Render the items from the first line through the line containing "(444, 112)." as a JSON list of strings, one string per line, with blank lines omitted.

DATA SHOWN —

..........

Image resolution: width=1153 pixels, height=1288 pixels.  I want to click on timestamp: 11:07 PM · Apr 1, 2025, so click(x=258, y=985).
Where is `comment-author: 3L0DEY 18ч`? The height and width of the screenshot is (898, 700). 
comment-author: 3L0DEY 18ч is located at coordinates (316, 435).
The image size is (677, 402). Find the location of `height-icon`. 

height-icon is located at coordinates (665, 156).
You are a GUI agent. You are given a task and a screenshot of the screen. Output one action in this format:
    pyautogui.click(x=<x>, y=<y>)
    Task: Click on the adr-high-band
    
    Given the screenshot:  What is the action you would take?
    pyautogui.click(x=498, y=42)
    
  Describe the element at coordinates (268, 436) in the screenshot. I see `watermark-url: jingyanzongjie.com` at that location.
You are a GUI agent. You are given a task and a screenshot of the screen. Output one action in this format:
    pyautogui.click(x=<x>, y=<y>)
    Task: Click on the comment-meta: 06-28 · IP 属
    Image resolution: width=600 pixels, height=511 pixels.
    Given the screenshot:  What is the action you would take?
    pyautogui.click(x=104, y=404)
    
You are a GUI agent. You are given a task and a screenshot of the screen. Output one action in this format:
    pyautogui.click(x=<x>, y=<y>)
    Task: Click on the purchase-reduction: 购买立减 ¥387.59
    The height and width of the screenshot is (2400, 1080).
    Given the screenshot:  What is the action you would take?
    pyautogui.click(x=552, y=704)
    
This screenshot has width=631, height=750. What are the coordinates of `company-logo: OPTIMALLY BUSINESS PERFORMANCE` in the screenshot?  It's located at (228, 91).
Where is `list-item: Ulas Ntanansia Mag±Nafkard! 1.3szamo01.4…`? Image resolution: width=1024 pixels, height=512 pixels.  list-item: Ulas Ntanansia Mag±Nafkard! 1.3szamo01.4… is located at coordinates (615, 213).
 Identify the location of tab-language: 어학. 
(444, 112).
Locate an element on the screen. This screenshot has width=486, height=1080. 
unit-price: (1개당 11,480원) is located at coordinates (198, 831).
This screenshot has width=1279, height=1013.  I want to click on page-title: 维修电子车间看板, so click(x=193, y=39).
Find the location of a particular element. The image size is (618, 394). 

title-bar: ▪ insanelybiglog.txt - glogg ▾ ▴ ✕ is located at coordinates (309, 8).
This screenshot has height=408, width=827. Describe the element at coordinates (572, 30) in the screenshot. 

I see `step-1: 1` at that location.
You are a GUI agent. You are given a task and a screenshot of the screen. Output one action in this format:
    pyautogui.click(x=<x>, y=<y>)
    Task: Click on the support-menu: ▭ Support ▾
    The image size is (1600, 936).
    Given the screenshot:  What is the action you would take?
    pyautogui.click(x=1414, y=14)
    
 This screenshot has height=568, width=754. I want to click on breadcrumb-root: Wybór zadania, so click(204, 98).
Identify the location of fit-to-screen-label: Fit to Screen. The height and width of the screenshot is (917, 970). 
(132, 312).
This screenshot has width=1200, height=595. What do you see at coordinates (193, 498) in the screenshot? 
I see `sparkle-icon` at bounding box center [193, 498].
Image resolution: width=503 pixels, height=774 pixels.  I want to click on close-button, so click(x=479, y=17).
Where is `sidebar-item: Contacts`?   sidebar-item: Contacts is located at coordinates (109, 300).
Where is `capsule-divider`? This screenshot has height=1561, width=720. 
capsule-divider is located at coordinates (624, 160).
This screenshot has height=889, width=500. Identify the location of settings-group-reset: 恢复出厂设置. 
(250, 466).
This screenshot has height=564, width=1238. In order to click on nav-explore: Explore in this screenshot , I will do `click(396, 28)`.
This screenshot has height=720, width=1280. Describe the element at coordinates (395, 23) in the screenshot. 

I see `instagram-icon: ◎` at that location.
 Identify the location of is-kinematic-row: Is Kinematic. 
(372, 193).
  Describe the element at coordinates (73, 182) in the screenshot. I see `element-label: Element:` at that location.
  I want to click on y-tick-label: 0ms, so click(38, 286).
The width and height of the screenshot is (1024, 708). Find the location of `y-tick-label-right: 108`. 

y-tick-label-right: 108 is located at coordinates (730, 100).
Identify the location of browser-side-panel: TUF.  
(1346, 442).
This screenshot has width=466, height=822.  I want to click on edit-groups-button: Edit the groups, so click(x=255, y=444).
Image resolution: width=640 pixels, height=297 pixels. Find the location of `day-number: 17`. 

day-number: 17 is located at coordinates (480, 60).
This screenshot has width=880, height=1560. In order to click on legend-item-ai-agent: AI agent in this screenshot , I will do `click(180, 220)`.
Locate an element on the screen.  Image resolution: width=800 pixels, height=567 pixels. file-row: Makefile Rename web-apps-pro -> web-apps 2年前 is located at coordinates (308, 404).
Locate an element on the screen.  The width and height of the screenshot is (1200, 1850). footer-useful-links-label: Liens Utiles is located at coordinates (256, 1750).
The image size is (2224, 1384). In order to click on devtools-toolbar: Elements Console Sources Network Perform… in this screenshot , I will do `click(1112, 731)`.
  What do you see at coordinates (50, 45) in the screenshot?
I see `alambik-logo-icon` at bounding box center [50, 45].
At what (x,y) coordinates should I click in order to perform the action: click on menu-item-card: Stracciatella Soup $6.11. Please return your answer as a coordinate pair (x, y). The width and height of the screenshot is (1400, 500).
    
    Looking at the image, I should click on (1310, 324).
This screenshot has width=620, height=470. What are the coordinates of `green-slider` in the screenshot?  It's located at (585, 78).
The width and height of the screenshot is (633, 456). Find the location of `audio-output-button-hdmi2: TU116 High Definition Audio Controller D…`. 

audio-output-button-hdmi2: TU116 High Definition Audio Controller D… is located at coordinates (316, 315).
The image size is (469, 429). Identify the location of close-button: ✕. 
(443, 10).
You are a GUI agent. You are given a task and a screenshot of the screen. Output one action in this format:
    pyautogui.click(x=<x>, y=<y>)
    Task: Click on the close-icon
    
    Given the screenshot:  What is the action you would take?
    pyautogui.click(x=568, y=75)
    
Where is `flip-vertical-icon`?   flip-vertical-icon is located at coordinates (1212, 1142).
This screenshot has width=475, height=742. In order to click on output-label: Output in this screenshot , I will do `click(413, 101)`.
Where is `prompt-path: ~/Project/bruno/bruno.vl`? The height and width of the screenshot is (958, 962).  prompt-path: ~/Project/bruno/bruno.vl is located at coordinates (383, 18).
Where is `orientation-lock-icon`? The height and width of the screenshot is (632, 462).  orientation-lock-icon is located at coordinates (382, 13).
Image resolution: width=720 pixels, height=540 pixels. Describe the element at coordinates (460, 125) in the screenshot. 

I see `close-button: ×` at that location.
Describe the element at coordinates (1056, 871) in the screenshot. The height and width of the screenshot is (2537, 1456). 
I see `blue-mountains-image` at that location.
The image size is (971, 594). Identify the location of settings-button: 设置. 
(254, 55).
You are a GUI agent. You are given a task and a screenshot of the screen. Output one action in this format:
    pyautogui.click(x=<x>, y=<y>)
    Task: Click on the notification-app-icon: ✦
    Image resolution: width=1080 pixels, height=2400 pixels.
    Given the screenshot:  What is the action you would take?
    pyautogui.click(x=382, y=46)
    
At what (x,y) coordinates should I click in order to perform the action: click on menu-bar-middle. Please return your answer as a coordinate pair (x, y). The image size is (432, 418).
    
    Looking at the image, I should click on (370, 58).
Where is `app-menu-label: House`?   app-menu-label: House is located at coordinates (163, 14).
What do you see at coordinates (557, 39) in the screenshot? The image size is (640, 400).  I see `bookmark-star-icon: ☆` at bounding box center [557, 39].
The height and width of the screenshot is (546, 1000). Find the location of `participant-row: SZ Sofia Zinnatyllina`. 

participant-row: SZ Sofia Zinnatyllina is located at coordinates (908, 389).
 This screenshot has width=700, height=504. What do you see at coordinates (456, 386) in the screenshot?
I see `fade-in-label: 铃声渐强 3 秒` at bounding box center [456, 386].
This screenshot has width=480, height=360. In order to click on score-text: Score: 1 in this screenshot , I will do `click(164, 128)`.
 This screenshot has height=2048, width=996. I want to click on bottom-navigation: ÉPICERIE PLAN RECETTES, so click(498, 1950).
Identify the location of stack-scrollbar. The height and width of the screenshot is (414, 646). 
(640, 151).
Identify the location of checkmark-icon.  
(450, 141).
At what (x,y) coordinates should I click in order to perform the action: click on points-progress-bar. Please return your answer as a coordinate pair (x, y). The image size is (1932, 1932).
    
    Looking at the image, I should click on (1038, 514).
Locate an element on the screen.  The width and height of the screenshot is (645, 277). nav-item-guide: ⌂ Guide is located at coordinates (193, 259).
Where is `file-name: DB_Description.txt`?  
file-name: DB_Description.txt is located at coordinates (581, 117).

..........

WRITTEN ANSWER —
[
  "Image resolution: width=1153 pixels, height=1288 pixels.  I want to click on timestamp: 11:07 PM · Apr 1, 2025, so click(x=258, y=985).",
  "Where is `comment-author: 3L0DEY 18ч`? The height and width of the screenshot is (898, 700). ",
  "comment-author: 3L0DEY 18ч is located at coordinates (316, 435).",
  "The image size is (677, 402). Find the location of `height-icon`. ",
  "height-icon is located at coordinates (665, 156).",
  "You are a GUI agent. You are given a task and a screenshot of the screen. Output one action in this format:",
  "    pyautogui.click(x=<x>, y=<y>)",
  "    Task: Click on the adr-high-band",
  "    Given the screenshot:  What is the action you would take?",
  "    pyautogui.click(x=498, y=42)",
  "  Describe the element at coordinates (268, 436) in the screenshot. I see `watermark-url: jingyanzongjie.com` at that location.",
  "You are a GUI agent. You are given a task and a screenshot of the screen. Output one action in this format:",
  "    pyautogui.click(x=<x>, y=<y>)",
  "    Task: Click on the comment-meta: 06-28 · IP 属",
  "    Image resolution: width=600 pixels, height=511 pixels.",
  "    Given the screenshot:  What is the action you would take?",
  "    pyautogui.click(x=104, y=404)",
  "You are a GUI agent. You are given a task and a screenshot of the screen. Output one action in this format:",
  "    pyautogui.click(x=<x>, y=<y>)",
  "    Task: Click on the purchase-reduction: 购买立减 ¥387.59",
  "    The height and width of the screenshot is (2400, 1080).",
  "    Given the screenshot:  What is the action you would take?",
  "    pyautogui.click(x=552, y=704)",
  "This screenshot has width=631, height=750. What are the coordinates of `company-logo: OPTIMALLY BUSINESS PERFORMANCE` in the screenshot?  It's located at (228, 91).",
  "Where is `list-item: Ulas Ntanansia Mag±Nafkard! 1.3szamo01.4…`? Image resolution: width=1024 pixels, height=512 pixels.  list-item: Ulas Ntanansia Mag±Nafkard! 1.3szamo01.4… is located at coordinates (615, 213).",
  " Identify the location of tab-language: 어학. ",
  "(444, 112)."
]